In principle, between 70 and 80% of scientific journals allow such a method of self-archiving. Generally there are some restrictions which have to be complied by the authors. In the majority of cases, depositing a version of the original article is not allowed, but rather a preprint or a version of the final draft. Depending on the journal, this can either be done immediately, or an embargo period between the publication of the original article and the self-archiving has to be considered. This period is usually between six (for STM journals) and twelve months (for social sciences and humanities journals). All journals which allow self-archiving are listed in the SHERPA/Romeo database which also lists the specific restrictions.

Meanwhile, many scientific institutions run an institutional repository to deposit green open access articles. Usually the library is responsible for this task. The deposit of their articles in such a repository has numerous advantages for the scientists.

One large benefit is made up of the support the repository operator offers its users. The scientists in question may ask for advice in all questions concerning the workflow of posting their publications. This includes, for example, when and in which form there are allowed to deposit a journal article. Digital preservation of the stored material is ensured as soon as explicit identification like persistent identifiers is provided. Furthermore, they make sure that all publications are tagged with precise and standardized metadata. Only in this way is cross-linking with other sources or other repositories possible, and, in turn, future features like semantic web functions will be possible. Correctly prepared data also enhances search engine exposure. In future, the linking between publications and the data which belongs to them, for example supplementary material or research data, will be relatively easy to establish on this level.

The content of an institutional repository is not limited to journal articles. By posting all of their publications, like reports, talks, conference proceedings, teaching materials, and so forth, into the repository, the scientists can present their work openly as a whole within the context of their research group and institution.‘’ If this open access repository is combined with an institutional research information system (CRIS), numerous benefits can emerge.’’Authors can re-use this content by linking to their openly accessible publications from social networks for scientists, their own homepage, etc. Through this linking, it is possible to connect the advantages of an institutional repository with the scientist’s personal needs. It can also be used as a helpful tool for the management of publications.
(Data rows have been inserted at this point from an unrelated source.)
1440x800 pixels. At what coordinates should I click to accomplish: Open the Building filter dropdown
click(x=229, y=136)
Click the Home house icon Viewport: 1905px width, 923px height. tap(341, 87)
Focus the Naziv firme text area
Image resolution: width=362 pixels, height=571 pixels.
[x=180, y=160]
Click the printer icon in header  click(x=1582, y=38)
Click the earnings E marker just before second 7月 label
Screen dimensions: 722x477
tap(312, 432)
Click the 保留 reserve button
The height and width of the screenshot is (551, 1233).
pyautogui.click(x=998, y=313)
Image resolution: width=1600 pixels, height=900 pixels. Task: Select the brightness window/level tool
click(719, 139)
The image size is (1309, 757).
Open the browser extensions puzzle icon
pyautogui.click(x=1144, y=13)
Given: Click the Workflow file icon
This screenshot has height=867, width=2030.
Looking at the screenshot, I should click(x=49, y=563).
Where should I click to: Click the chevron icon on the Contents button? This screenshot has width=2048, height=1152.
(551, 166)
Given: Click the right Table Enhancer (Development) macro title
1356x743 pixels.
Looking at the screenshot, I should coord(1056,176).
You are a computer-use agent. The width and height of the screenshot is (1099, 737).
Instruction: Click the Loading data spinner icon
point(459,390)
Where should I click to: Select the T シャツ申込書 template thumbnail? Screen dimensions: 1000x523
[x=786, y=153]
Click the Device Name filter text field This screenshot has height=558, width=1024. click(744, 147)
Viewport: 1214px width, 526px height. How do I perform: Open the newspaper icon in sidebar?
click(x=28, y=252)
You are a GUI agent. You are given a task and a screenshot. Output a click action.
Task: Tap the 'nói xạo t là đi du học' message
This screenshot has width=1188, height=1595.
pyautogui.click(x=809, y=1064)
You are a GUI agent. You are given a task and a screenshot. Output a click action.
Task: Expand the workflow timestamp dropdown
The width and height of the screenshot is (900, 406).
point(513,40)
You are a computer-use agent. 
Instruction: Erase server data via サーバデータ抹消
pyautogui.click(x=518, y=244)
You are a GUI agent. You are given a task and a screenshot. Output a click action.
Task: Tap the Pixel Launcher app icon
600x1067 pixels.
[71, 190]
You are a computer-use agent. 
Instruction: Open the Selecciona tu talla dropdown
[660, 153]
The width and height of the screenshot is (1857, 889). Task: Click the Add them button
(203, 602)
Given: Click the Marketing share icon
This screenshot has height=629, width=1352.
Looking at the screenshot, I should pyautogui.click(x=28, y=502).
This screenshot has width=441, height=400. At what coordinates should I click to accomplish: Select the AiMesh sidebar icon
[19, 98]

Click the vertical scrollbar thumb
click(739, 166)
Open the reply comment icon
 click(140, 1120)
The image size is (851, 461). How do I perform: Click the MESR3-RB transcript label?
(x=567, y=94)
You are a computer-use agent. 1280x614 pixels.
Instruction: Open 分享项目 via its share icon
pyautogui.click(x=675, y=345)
Scientists should demand such a database from their institutions if such a service is not yet offered. Not only the scientists in question, but also the whole institution benefit from a well-run institutional repository. A presentation of the research output of an institution in this way can constitute an important element for science marketing. For example, a Google search on articles shows the institutional homepage with the repository output, instead of a publisher’s homepage. It hence serves as a showcase of the research output of an institution (cf. Armbruster & Romery 2010). Therefore, it should also be in their interest to build such systems.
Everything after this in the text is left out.